Aim of the exercise:
Answer these questions using the blog text on backup lamps and solar power:
1. How many flood lights are in the kitchen ceiling?
2. How long can the standby generator take to start?
3. In what year was the first array of 26 solar panels installed?

Document passage:

I tried replacing lamps in my home with varied success.  First, I installed 1 in my kitchen ceiling where I have 4 flood lights, it came on when I turned the lights off.  I think this is because it sees the other 3 regular LED lights in the circuit and gets confused.  Also it is useless with any remote controlled home automation switch because the internal relay will switch it off when the power fails.  Same goes for room occupancy sensors that will turn off when the utility power fails and can't be turned on.  So these are most useful when used in table and floor lamps or house lighting circuits with only 1 lamp.  I'm also using them in my stairwells and hallways for safety.

If I still lived in California where earthquakes could knock out power I would use them widely as emergency lights.  Here in Maine, we get outages often in winter storms and they can last hours to days which is why I have an automatic standby generator that can power the whole property for over a week running on propane.  But the generator takes up to 15 seconds to start and these lamps will bridge that gap which I find compelling.  


Monday, November 19, 2018

Failing first generation microinverters



I installed my first array of 26 solar panels back in 2009 using state of the art microinverters made by Enphase.  I was an early adopter of the new technology that has created a paradigm change in solar power systems.  Previously an array of solar panels was wired in to a single large inverter that converts DC power from the solar panels to 240VAC that feeds in to the building.

Data rows:
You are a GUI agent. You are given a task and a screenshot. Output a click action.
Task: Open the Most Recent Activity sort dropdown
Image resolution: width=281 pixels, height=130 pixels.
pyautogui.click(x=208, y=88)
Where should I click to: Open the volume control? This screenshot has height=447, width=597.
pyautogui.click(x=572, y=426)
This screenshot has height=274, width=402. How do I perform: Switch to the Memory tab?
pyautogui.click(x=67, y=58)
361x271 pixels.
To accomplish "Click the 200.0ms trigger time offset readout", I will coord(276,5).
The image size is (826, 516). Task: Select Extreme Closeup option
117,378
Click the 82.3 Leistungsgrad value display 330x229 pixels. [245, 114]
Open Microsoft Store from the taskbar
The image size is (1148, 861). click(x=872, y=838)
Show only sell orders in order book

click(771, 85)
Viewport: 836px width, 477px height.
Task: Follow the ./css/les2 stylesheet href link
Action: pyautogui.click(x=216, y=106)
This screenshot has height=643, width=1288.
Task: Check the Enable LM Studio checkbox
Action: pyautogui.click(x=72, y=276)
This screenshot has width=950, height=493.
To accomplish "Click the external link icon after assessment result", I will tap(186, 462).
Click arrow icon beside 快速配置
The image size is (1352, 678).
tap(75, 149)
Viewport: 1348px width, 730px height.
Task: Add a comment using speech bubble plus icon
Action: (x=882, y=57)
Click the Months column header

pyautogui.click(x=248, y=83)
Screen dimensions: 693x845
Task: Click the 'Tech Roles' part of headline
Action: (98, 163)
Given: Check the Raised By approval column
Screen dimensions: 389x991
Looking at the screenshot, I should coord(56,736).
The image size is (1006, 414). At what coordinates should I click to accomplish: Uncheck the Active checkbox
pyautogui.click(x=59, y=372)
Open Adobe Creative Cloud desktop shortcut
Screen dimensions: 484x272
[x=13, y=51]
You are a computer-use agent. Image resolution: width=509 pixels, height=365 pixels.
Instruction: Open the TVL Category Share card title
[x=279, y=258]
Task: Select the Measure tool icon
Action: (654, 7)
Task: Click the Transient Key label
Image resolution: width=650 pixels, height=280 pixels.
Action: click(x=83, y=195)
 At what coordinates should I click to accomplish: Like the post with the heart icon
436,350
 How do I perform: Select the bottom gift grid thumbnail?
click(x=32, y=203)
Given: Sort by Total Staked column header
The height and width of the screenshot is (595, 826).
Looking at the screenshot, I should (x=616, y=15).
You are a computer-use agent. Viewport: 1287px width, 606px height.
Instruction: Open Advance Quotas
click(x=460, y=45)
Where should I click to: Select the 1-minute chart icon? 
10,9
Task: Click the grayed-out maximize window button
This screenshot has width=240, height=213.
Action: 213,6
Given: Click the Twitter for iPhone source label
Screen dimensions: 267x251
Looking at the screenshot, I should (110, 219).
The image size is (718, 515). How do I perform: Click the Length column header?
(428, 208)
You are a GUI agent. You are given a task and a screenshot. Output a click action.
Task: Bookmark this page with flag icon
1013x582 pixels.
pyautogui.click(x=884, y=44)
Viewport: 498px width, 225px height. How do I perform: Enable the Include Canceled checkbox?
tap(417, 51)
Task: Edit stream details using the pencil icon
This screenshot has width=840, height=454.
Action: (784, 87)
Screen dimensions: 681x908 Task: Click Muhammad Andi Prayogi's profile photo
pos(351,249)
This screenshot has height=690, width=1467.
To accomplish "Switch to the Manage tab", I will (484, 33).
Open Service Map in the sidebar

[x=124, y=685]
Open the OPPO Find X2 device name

Task response:
1. Four.
2. Up to 15 seconds.
3. 2009.